** Opening TASK INPUTS block **

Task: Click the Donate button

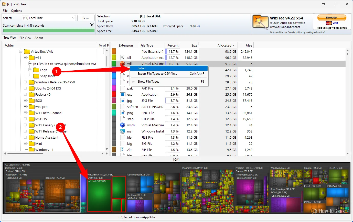Action: [x=331, y=18]
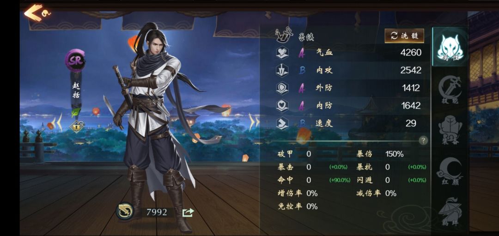Tap the green leaf element icon
Screen dimensions: 499x236
[x=76, y=112]
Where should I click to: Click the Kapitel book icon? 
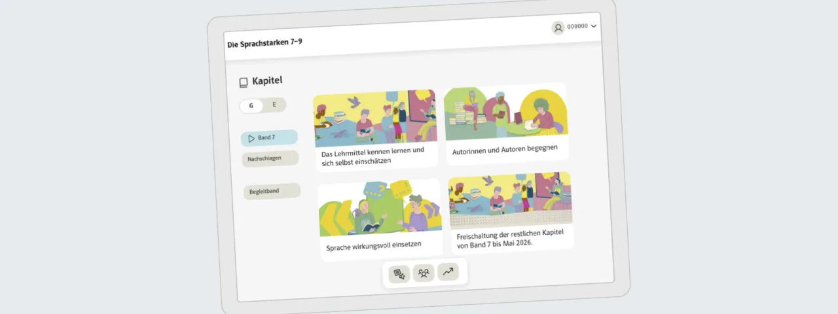(x=244, y=82)
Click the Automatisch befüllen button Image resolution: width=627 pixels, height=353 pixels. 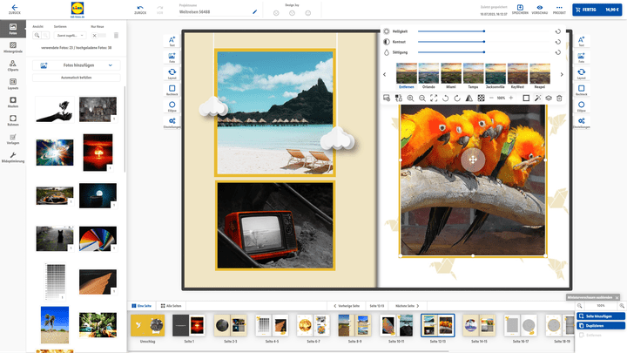77,78
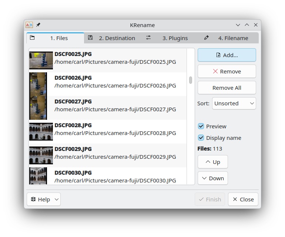Click the KRename app icon in title bar
This screenshot has height=237, width=285.
(29, 25)
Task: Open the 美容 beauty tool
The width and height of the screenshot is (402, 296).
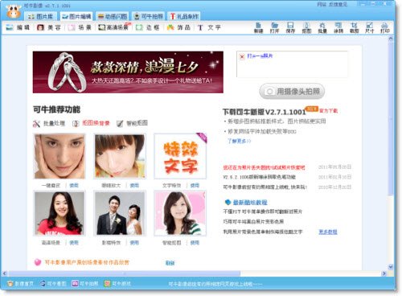Action: pyautogui.click(x=49, y=27)
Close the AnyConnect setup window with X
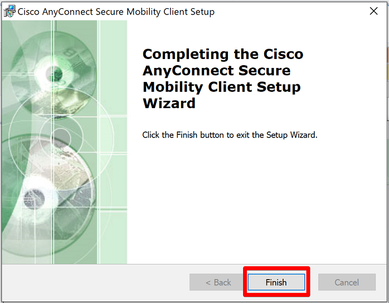The image size is (389, 303). coord(373,11)
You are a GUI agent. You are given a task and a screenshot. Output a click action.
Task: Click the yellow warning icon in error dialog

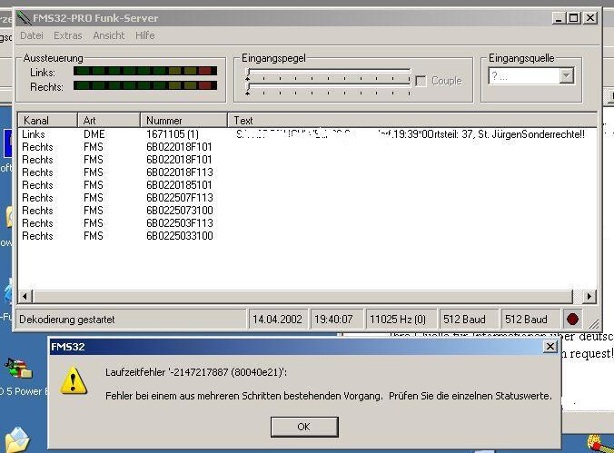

** Closing TASK INPUTS block **

WHAT IS EXPECTED —
In the material above, retype exactly the lines that run from the one containing "The width and" through the last line, and keep out the pictures.

EXERCISE ANSWER —
The width and height of the screenshot is (402, 296).
Action: pyautogui.click(x=49, y=27)
Close the AnyConnect setup window with X
The image size is (389, 303). coord(373,11)
You are a GUI agent. You are given a task and a screenshot. Output a click action.
Task: Click the yellow warning icon in error dialog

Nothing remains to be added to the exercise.